+++ Document segment +++

The plan gets approved with great fanfare, then disappears into the daily grind of operations. “Strategic initiatives” get buried under urgent emails. They get secondary status to ongoing activities. And no one asks how implementation is going? Six months later, someone says, “Whatever happened to that strategic plan?”

 

I’ve seen beautiful plans that fail to take the next step of thinking through implementation. They don’t develop action plan for each strategy. They don’t create implementation timelines and milestones. They don’t assign responsibility or develop budget implications.

 

Fix:  Create an implementation plan. Assign a specific person to own each goal, set milestones, and review progress regularly. Create a schedule for people to periodically report on progress to the governing board.

 

What Actually Works: The 3 Essential Outcomes Framework

Based on what I’ve seen work, here’s a framework that utilities can use to get real results and achieve three critical leadership outcomes:

 

1. Define a Compelling Purpose for Your Organization

Beyond “keeping the lights on”—what unique value does your utility bring to your community? Is it exceptional reliability and outstanding storm response? Leading the region in renewable energy? Providing the most competitive rates for economic development?

 

Your purpose should energize employees and justify community investment. When team members understand why their work matters beyond just maintaining infrastructure, they bring different energy to their roles.

 

The test: Does the CEO talk frequently about why your utility exists and what makes it special? Does the CEO say it so often that employees know it and can repeat it?

 

2. Identify the Most Important Strategies for Success

This isn’t about listing everything you could do—it’s about identifying the 4-5 goals that will make the biggest difference for your utility. These should build on your existing strengths and opportunities while addressing your most critical weaknesses and threats.

+++ Stored data +++

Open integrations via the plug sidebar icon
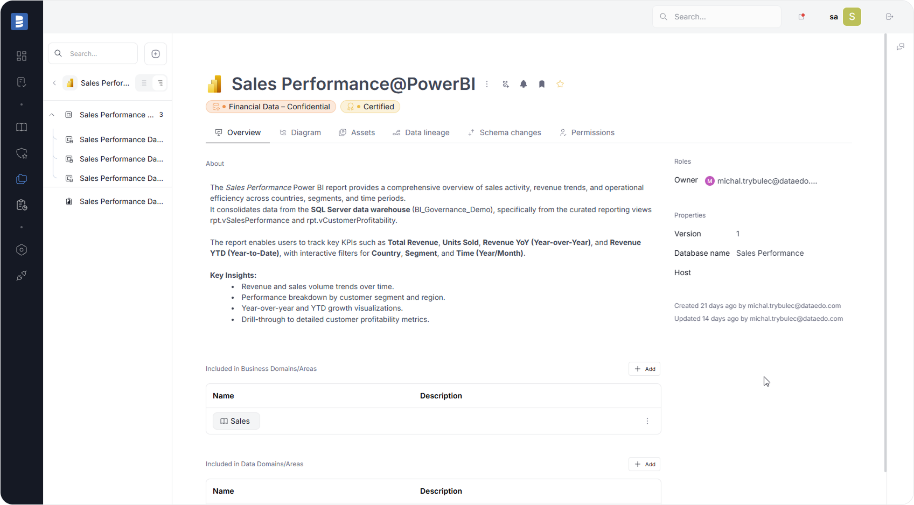The height and width of the screenshot is (505, 914). 22,276
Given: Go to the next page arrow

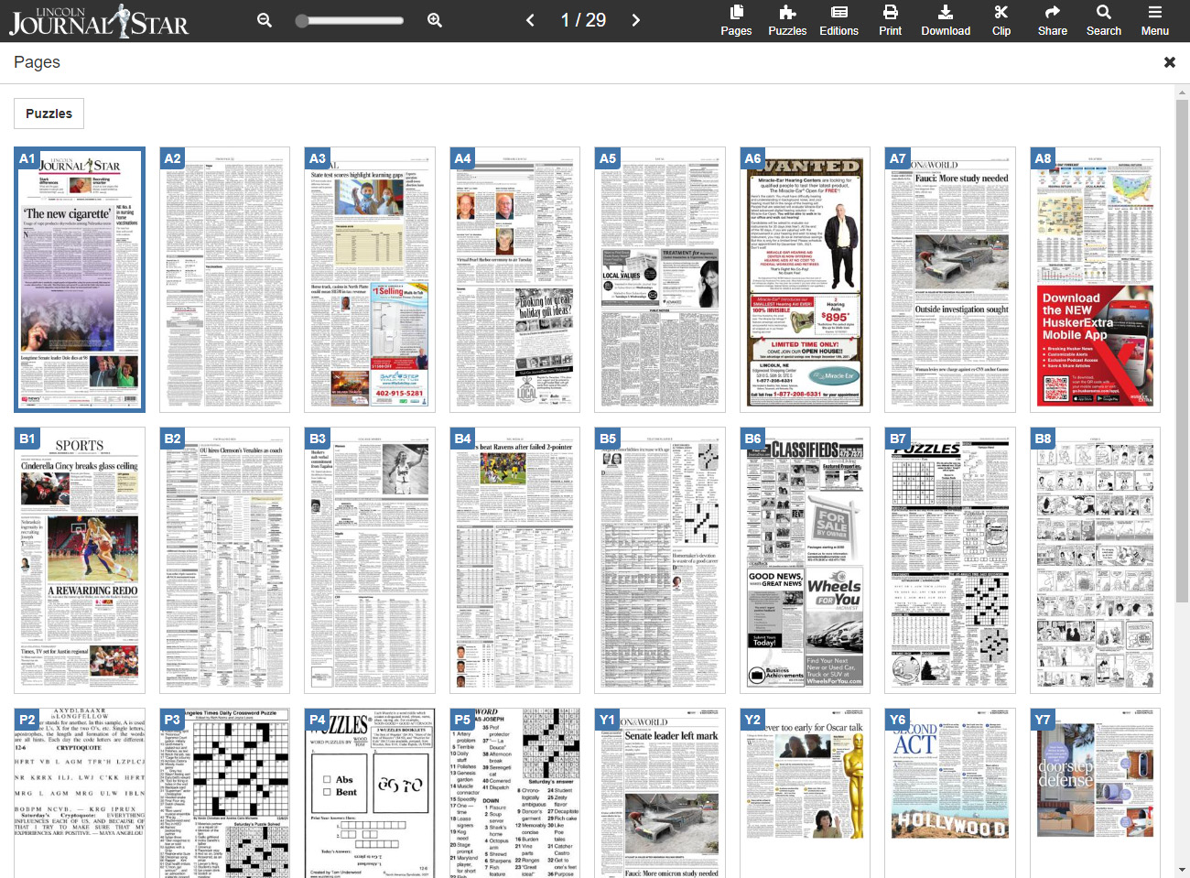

+++

» **Objective**: In the utility planning text, how many goals should a utility pick as its most important strategies? Use only the utility planning text for this, not the listing.

» **Exercise result**: 4-5 goals.